Zwei Leben
#40
Die morgendliche Herbstsonne war klar, ließ alles in einem scharfen, kalten Licht erscheinen. Anders als in den warmen Sommermonaten hatten ihre Strahlen nichts schmeichelndes, wohliges an sich. Cahira fühlte sich wund und durchscheinend und wusste nicht, wann sie das letzte Mal geschlafen noch wann sie eine richtige Mahlzeit zu sich genommen hatte. Aber es war auch einerlei: Sie bekam die letzten Tage kaum noch etwas runter - ganze sicher eine Folge der vergangenen, schwerwiegenden Gespräche, auch wenn diese sich teilweise nur in ihrem Geist abgespielt hatten -  und wenn sie an die Aussprache von vergangener Nacht dachte, drehte sich ihr Magen auch schon wieder herum …

Der Ritt zunächst im trüben Abendlicht vom Rabenfeld nach Hohenquell und dann am grellen Morgen wieder zurück war eine Tortur gewesen. Ganz bewusst hatte sie das garstigste Pferd aus der fürstlichen Zucht für diese Reise ausgewählt, denn so bissig die Stute auch war, so schnell, kraftvoll, ausdauernd war sie auch und stellte damit so machen ihrer Artgenossen in den Schatten. Doch diese Kraft musste beständig kontrolliert, in Maßen gezähmt werden und als Pferd und Reiterin endlich die jeweiligen Zielorte erreichten, waren beide gleichermaßen ausgelaugt, atemlos, schweißnass - das Tier von der Hatz über den Pass, die gepflasterten Straßen, auf denen das Donnern der Hufe ihr Nahen ankündigte wie das Marschgeläut einer Armee aus dem Abyss; die junge Frau von der Beherrschung der ungestümen Macht zwischen ihren Schenkeln und den Sorgen, die sie nach Hohenquell getrieben hatte.

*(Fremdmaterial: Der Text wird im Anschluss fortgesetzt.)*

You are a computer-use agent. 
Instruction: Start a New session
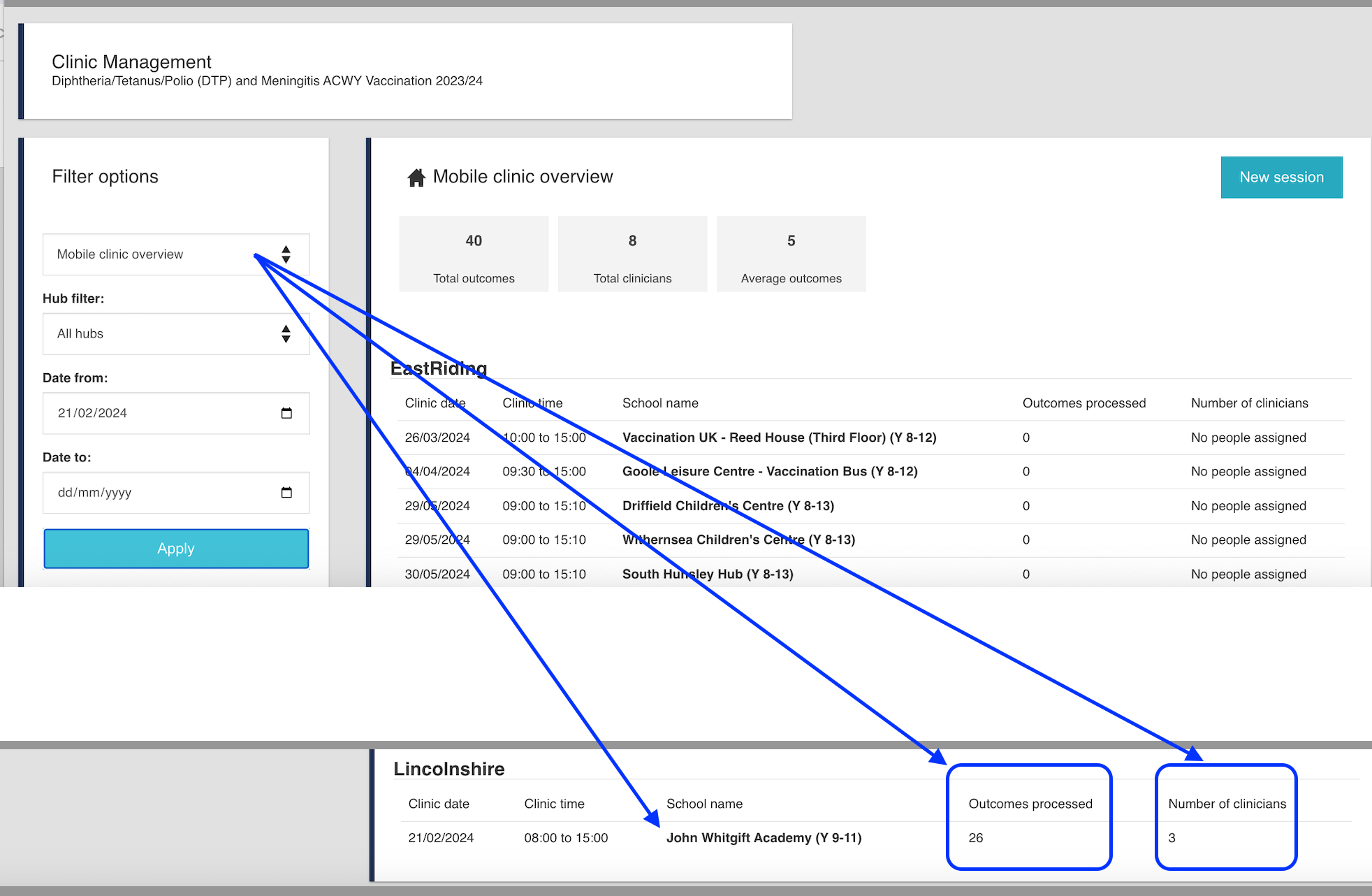[x=1281, y=178]
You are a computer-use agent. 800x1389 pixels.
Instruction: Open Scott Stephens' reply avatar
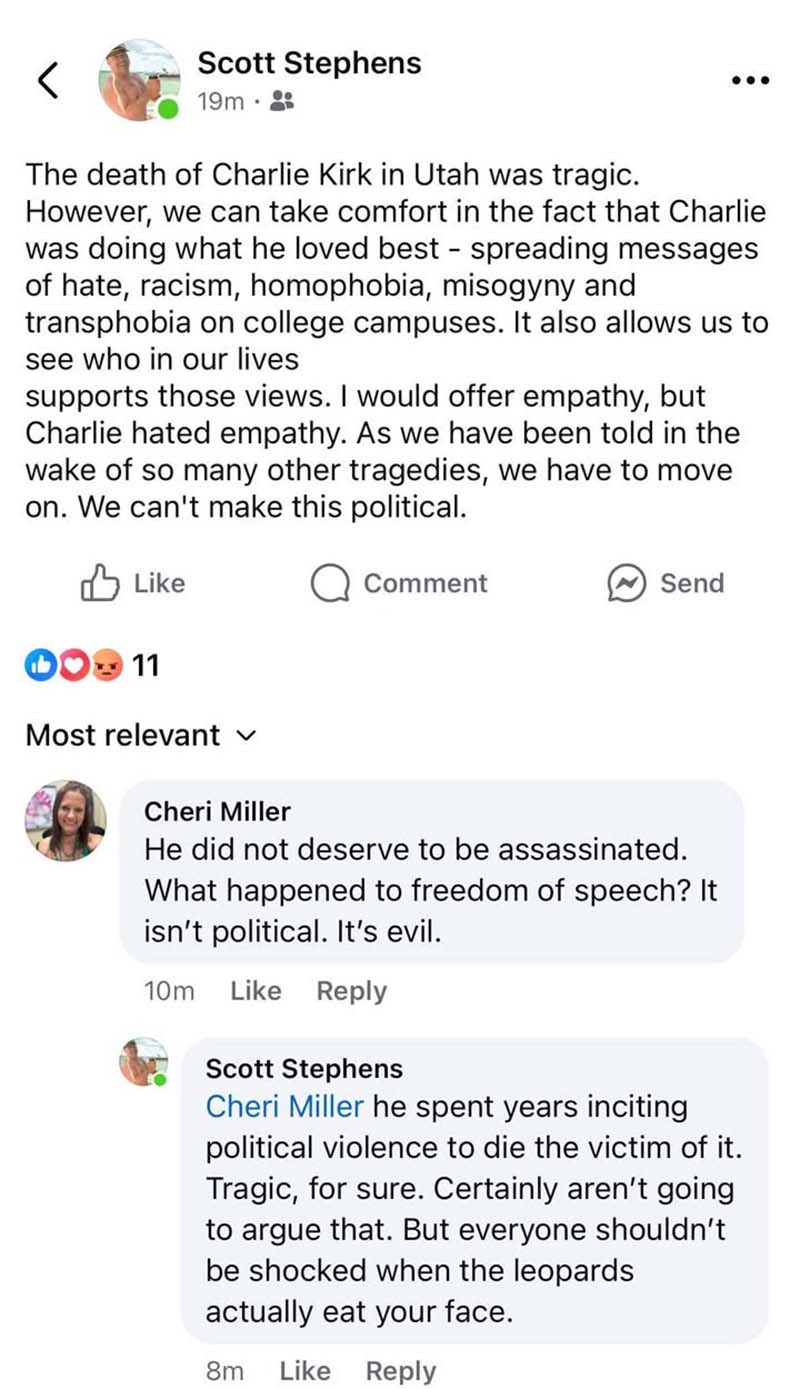pyautogui.click(x=142, y=1061)
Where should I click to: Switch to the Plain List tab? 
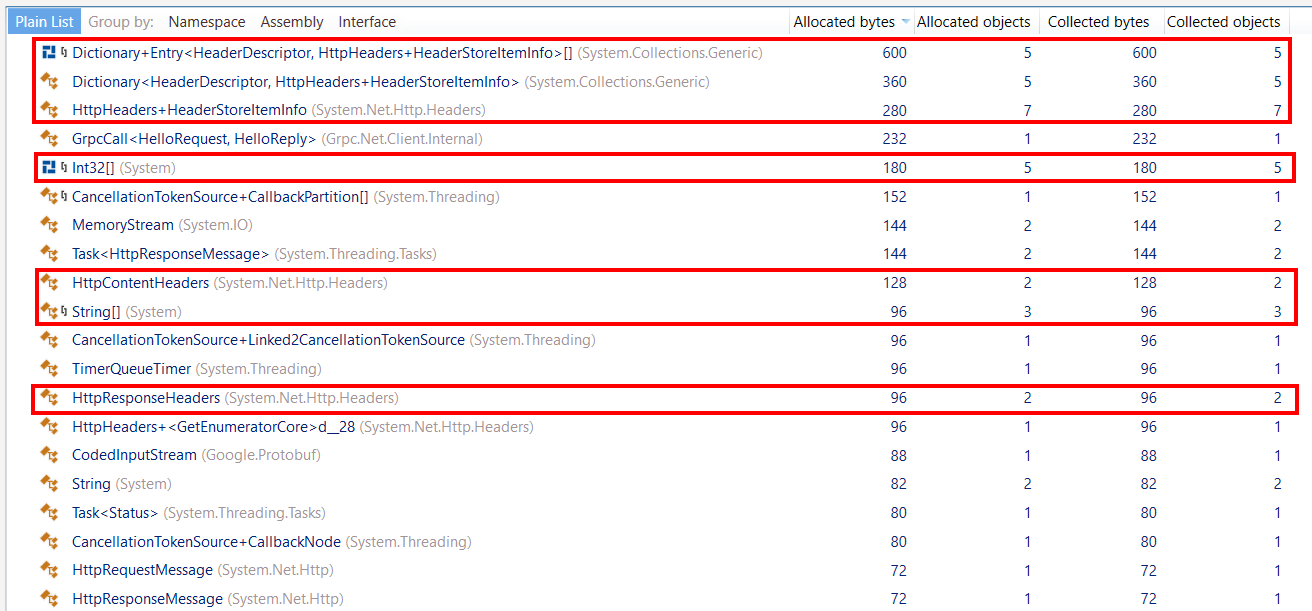(x=44, y=20)
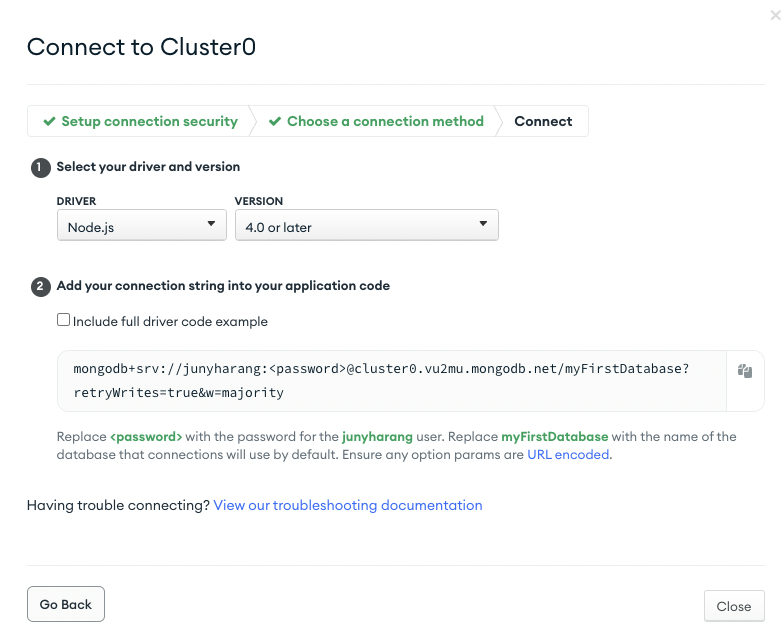
Task: Click the Include full driver code example label
Action: 170,322
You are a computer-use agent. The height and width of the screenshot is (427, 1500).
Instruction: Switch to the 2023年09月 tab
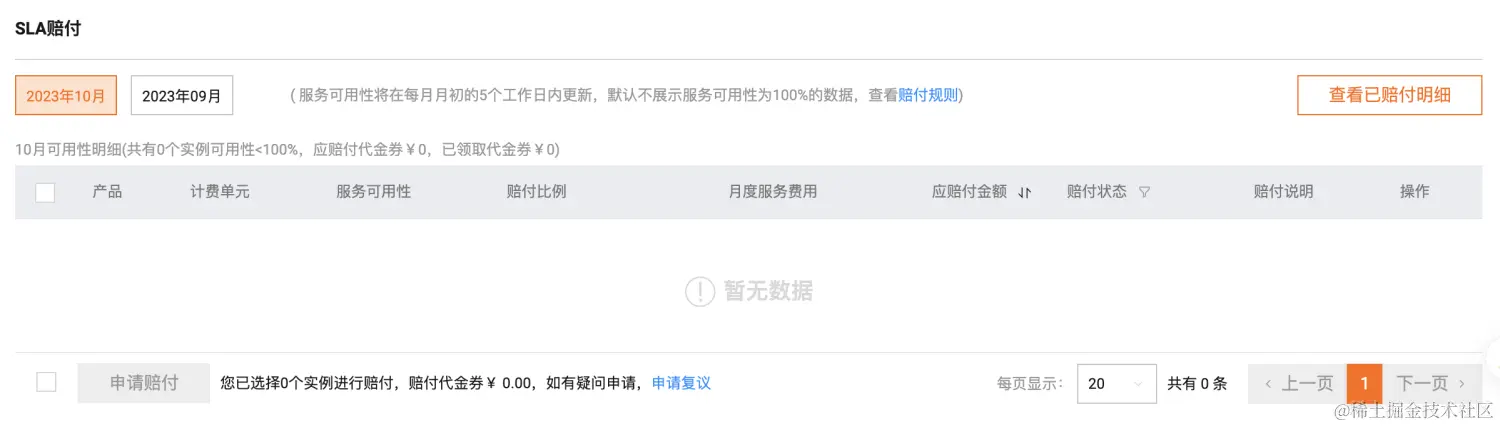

Nachdem das Tier versorgt worden war, lehnte sie sich zunächst erschöpft an den Türrahmen ohne in die warme, gemütliche Stube zu treten, und betrachtete für einen Moment gedankenverloren ihre Kinder: Brynja saß auf dem breiten Schoß von Nora, dem Kindermädchen, gegen deren ausladenden Busen gedrückt, und fuhrwerkte mit einem Löffel in ihrem Haferbrei herum - die Tochter war propper, mit rosigen Wangen, leuchtenden Augen, das Haar zeigte den Ansatz von Locken - Lionel biss gerade von einem kalten Speckkrapfen ab und berichtete von seinen jüngsten Erfolgen mit der Schleuder, natürlich mit noch vollen Wangen, welches die Mutter von ihrem Beobachtungsposten her mit einem zärtlich resignierten Lächeln zur Kenntnis nahm - der Sohn war schlank und blass, schlug in seinem Aussehen eindeutig nach dem Vater, obwohl das Haar nicht gänzlich schwarz schien, sondern im Sonnenschein einen bräunlichen Schimmer mit sich trug.

Nora bemerkte Cahira als Erste und wollte sich samt Kleinkind erheben, was Cahira mit einer kurzen Handgeste abwiegelte: “Bitte, lasst euch nicht beim Essen stören.”, und die Frau sackte wieder auf die Bank zurück; das Auf und Ab animierte Brynja zu fröhlichen Gurrlauten. “Máthair!”, sprang da Lionel auch schon auf, umrundete den Tisch und warf sich Cahira entgegen. Der Ausrutscher von vor wenigen Tagen war bereits vergeben und in Lionels Fall vermutlich auch vergessen. “Geht es Athair gut? Hast du mir den Zahn mitgebracht?”, drängte der Kleine mit treuen Blick. Cahira lachte auf und nestelte aus ihrer Tasche einen geblichen, gebogenen Zahn hervor. “Es ist zwar nicht der Zahn, aber ganz gewiss der Zahn eines Schakals. Und Kyron geht es … gut. Er kommt sicher bald wieder nach Hause, nachdem er noch mehr von diesen Viechern niedergestreckt hat.” Sie strubbelte Lionel dabei über das Haar. Das kurze Stocken in ihrem Satz bemerkte der Junge nicht, der seinen neuen Schatz drehte und wendete.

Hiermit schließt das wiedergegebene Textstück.